The Daily Gamecock

US's warmongering tastes disservice to nation

US government operates military operations like business

On Tuesday night, President Barack Obama addressed the nation about Syria, declaring he would give diplomacy a chance. Russia has produced a sensible plan of dismantling Syria’s stockpile of chemical weapons, and Obama is leaving the option of a military strike on the back burner.

If there is one thing history has proven, it’s that it doesn’t matter if our president is a Republican or a Democrat. There is a tendency to war with other countries as if it were American business. The U.S. has too often played the role of the international policeman in countries that pose no imminent threat or quite simply have no dealings with America: Vietnam, Grenada and Afghanistan, to name a few.

But who benefits from the U.S. being in a state of perpetual war? Certainly not the citizens whose tax dollars are sent overseas and who suffer the consequences of increased commodity prices. It is the war industry — an American business — that benefits, of course.

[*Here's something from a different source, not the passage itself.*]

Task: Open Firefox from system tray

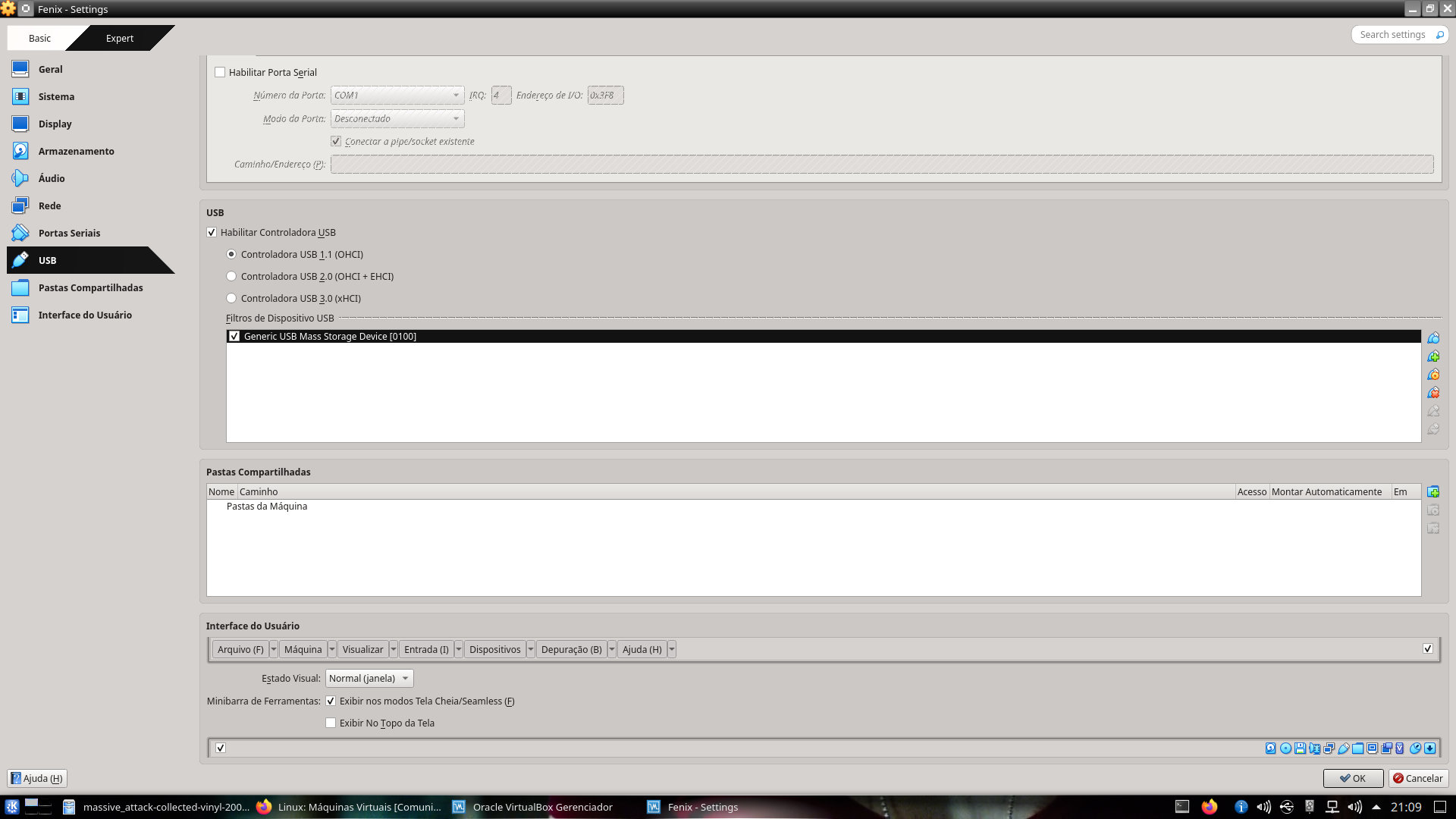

With a population that comprises a mere 5 percent of the world’s population, the U.S. accounts for a massive 40 percent of all military spending worldwide. For example, in 2011, America spent $711 billion on war, and China came in second place with $143 billion. The private companies involved in warfare make enormous profits off this, particularly in government contracts.

In 2008, the top ten defense contractors received $150 billion dollars in federal contracts. That is $120 billion more than the Department of Education spends on subsidies for higher education.

How is it that spending enormous amounts of money on war is more beneficial than education back at home itself? Well, it’s because corporations spend millions of dollars every year lobbying for America to stay in perpetual war.

Between 2002 and 2011, arms sales by the top 100 military contractors grew by 51 percent. In 2011 alone, those same 100 top contractors made $410 billion dollars from arms and military services.

Take, for example, United Technologies, which notably helps produce the Army’s Black Hawk and the Navy’s Seahawk helicopters. United Technologies made $11.6 billion in arms sales — 20 percent of their total sales — grossing a total of $5.3 billion.

The largest military contractor, Lockheed Martin, brought in $35 billion from the U.S. government alone. In fact, the company has been able to increase its dividend payments by more than 10 percent for seven consecutive years. Its board of directors includes former military officials that receive more than $200,000 a year in compensation. The company has spent $125 million to lobby Congress over the last 16 years.

Washington will continue to use excuses like Cold War and 9/11 hysteria to keep feeding the military’s budget American tax dollars, saying that it is our patriotic duty to stop global terrorism and to spread democracy to the far-flung reaches of the world.

It is time for the people of America to stand up and demand that America keeps out of the problems of the world, so we can focus on our own.